Die Polizei fahndet nach den gestohlenen Objekten unter anderem auf illegalen Plattformen wie dem Darknet, aber auch legalen wie Kleinanzeigen. Der Fall wurde an die Kriminalpolizei in Weiden übergeben, nachdem ein weiterer Diebstahl in der KZ-Gedenkstätte Dachau angezeigt worden war. Die Fälle werden nun gemeinsam behandelt.

Jörg Skriebeleit, hier bei einer Buchvorstellung, ist Leiter der KZ-Gedenkstätte Flossenbürg.
Jörg Skriebeleit, hier bei einer Buchvorstellung, ist Leiter der KZ-Gedenkstätte Flossenbürg. (Foto: Robert Haas)

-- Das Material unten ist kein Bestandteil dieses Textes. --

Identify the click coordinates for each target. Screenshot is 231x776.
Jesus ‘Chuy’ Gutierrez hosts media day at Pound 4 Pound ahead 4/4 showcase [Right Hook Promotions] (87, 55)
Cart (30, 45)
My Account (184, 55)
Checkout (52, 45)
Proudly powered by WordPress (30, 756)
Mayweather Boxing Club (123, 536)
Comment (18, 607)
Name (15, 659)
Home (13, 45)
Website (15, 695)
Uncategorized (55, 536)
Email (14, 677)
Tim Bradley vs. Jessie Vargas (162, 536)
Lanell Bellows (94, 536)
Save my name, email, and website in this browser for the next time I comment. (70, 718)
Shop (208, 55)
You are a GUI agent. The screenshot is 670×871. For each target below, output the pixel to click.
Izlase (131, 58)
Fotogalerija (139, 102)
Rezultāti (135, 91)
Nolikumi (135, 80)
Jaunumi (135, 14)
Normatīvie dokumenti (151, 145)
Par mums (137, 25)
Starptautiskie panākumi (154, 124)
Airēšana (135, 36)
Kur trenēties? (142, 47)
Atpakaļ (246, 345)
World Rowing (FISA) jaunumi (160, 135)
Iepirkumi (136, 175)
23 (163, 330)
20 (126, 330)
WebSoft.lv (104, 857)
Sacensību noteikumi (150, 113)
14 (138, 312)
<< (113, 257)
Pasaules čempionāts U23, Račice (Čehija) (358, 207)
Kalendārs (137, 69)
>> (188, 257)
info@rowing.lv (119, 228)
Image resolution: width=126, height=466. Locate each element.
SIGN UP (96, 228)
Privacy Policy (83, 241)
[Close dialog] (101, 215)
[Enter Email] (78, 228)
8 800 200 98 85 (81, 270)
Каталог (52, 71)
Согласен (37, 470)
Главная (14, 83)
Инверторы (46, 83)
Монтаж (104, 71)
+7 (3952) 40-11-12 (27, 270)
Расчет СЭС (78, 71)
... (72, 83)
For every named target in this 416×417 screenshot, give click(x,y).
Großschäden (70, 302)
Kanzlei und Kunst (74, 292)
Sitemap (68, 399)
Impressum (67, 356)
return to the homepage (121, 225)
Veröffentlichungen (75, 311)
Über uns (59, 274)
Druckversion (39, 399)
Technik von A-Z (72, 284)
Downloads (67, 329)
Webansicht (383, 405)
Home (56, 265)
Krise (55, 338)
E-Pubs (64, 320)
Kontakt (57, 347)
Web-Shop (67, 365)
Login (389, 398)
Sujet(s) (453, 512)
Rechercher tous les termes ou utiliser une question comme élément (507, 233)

Die KZ-Gedenkstätte Flossenbürg hat neben der Anzeige wegen Diebstahls auch Anzeige wegen Störung der Totenruhe und Verunglimpfung des Andenkens Verstorbener erhoben. „Die Gedenktafel war von Angehörigen eines tschechischen Arztes angebracht worden, der im Januar 1945 im KZ-Flossenbürg ermordet wurde“, sagt Skriebeleit. Die Mitarbeiter der Gedenkstätte versuchen die Tochter derzeit zu kontaktieren, die Ende 1979 den Antrag für die Gedenktafel gestellt hat. „Wir werden die Gedenktafel aber auf jeden Fall replizieren und wieder anbringen“, sagt Skriebeleit.

Dass Dinge aus der KZ-Gedenkstätte geklaut werden, ist keine Neuheit. Erst im Frühjahr dieses Jahres wurden aus dem Steinbruch, der auch Teil der Gedenkstätte ist, Granitplatten gestohlen. Nach Angaben der Polizei ging es den Dieben dabei jedoch um den Materialwert.

Nach dem Diebstahl am Wochenende will man sich in der KZ-Gedenkstätte Flossenbürg über mögliche Überwachungstechnologien beraten. Bislang war Sicherheitspersonal auf dem 40 Hektar großen Gelände im Einsatz, Überwachungskameras gibt es keine. „Wir wollten die Gedenkstätte durch das Anbringen von sichtbaren Kameras nicht zu sehr verändern. Jetzt überlegen wir aber auf technologische Überwachung zurückzugreifen“, sagt Skriebeleit.